Minimum spanning tree

The algorithm is carried out in the while loop, which terminates when all vertices are in the tree. Within this loop the following activities take place:

1. The current vertex (Row) is placed in the tree.

2. The edges adjacent to this vertex are placed in the priority queue (if appropriate).

3. The edge with the minimum weight is removed from the priority queue. The destination vertex of this edge becomes the current vertex (Row).

Let’s look at these steps in more detail. In step 1, the row is placed in the tree by marking its isInTree field.

In step 2, the edges adjacent to this vertex are considered for insertion in the priority queue. The edges are examined by scanning across the row in the adjacency matrix. An edge is placed in the queue unless one of these conditions is true:

• The source and destination vertices are the same.

• The destination vertex is in the tree.

• There is no edge to this destination.

If none of these conditions are true, the putInPQ() method is called to put the edge in the priority queue. Actually, this routine doesn’t always put the edge in the queue either, as we’ll see in a moment.

In step 3, the edge with the minimum weight is removed from the priority queue. This edge and its destination vertex are added to the tree, and the source vertex (row) and destination vertex are displayed.

At the end of mstw(), the vertices are removed from the tree by resetting their isInTree variables. That isn’t strictly necessary in this program because only one tree is created from the data. However, it’s good housekeeping to restore the data to its original form when you finish with it.

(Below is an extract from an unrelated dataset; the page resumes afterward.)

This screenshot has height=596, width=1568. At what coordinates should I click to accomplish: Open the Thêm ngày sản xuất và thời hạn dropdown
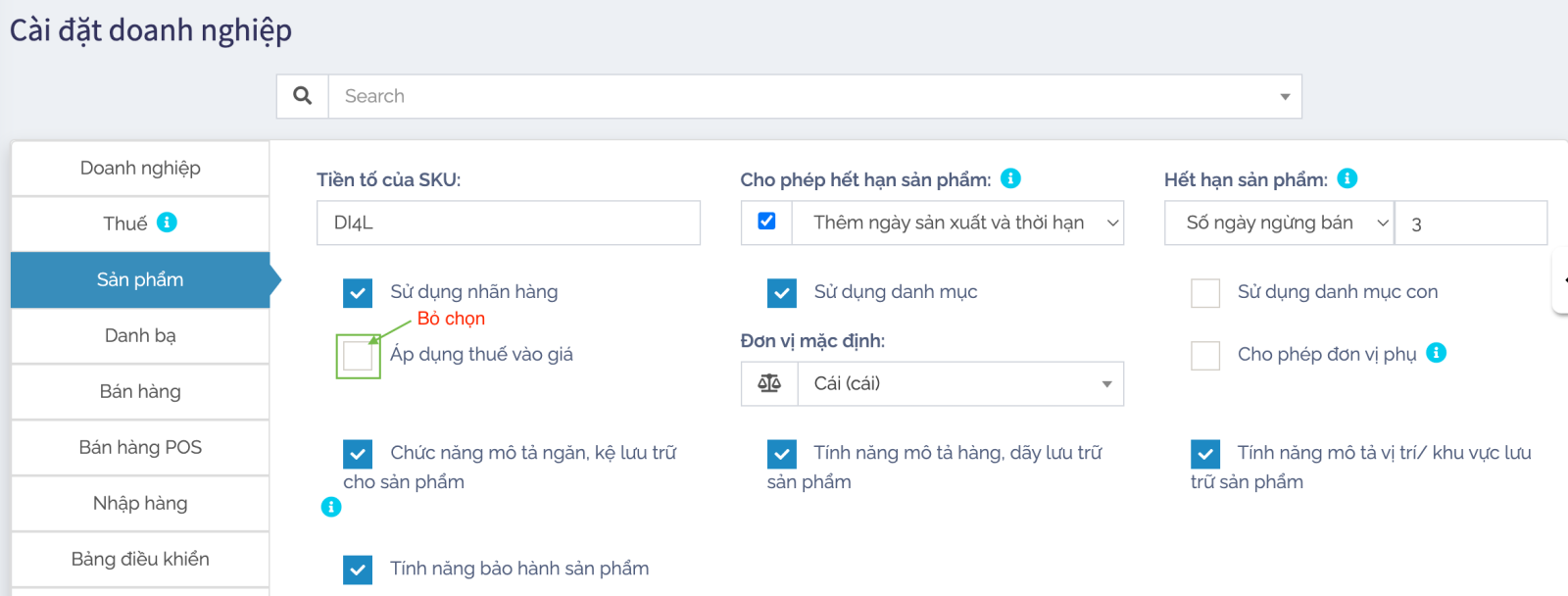[956, 224]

As we noted, the priority queue should contain only one edge with a given destination vertex. The putInPQ() method makes sure this is true. It calls the findByDestination() method of the PriorityQ class, which has been doctored to find the edge with a specified destination vertex. If there is no such vertex, and findByDestination() therefore returns –1, then putInPQ() simply inserts the edge into the priority queue. However, if such an edge does exist, putInPQ() checks to see whether the existing edge or the new proposed edge has the lower weight. If it’s the old edge, no change is necessary. If the new one has a lower weight, the old edge is removed from the queue and the new one is installed.

//****************************************************************

//* Copyright (c) 2015. All Rights Reserved.

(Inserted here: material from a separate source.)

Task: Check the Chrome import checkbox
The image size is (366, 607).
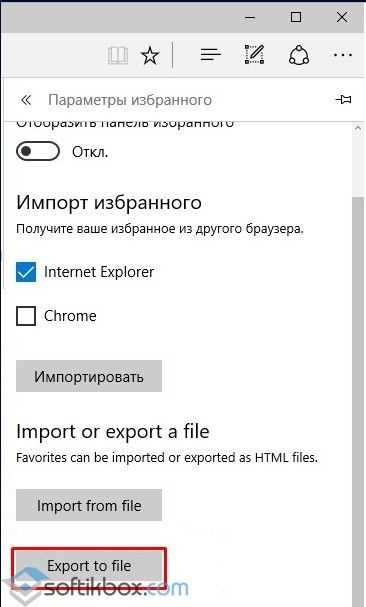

//****************************************************************

package com.ds.weightedgraph;

public class Edge {

    public int srcVert; // index of a vertex starting edge

    public int destVert; // index of a vertex ending edge

    public int distance; // distance from src to dest

    public Edge(final int sv, final int dv, final int d) // constructor

    {

        this.srcVert = sv;

        this.destVert = dv;

        this.distance = d;

    }

}

//****************************************************************

//* Copyright (c) 2015. All Rights Reserved.

//****************************************************************

package com.ds.weightedgraph;

public class Vertex {

    public char label; // label (e.g. ‘A’)

    public boolean isInTree;

    public Vertex(final char lab) // constructor

    {

        this.label = lab;

        this.isInTree = false;

    }

}

//****************************************************************

//* Copyright (c) 2015. All Rights Reserved.

//****************************************************************

package com.ds.weightedgraph;

public class PriorityQ {

    // array in sorted order, from max at 0 to min at size-1

    private final int SIZE = 20;

    private Edge[] queArray;

    private int size;

    public PriorityQ() // constructor

    {

        this.queArray = new Edge[this.SIZE];

        this.size = 0;

    }

    public void insert(final Edge item) // insert item in sorted order

    {

        int j;

        for (j = 0; j < this.size; j++)

            // find place to insert

            if (item.distance >= this.queArray[j].distance)

                break;

        for (int k = this.size - 1; k >= j; k--)

            // move items up

            this.queArray[k + 1] = this.queArray[k];

        this.queArray[j] = item; // insert item

        this.size++;

    }

    public Edge removeMin() // remove minimum item

    {

        this.size = this.size - 1;

        final Edge temp = this.queArray[this.size];

        this.queArray[this.size] = null;

        return temp;

    }

    public void removeN(final int n) // remove item at n

    {

        for (int j = n; j < this.size - 1; j++)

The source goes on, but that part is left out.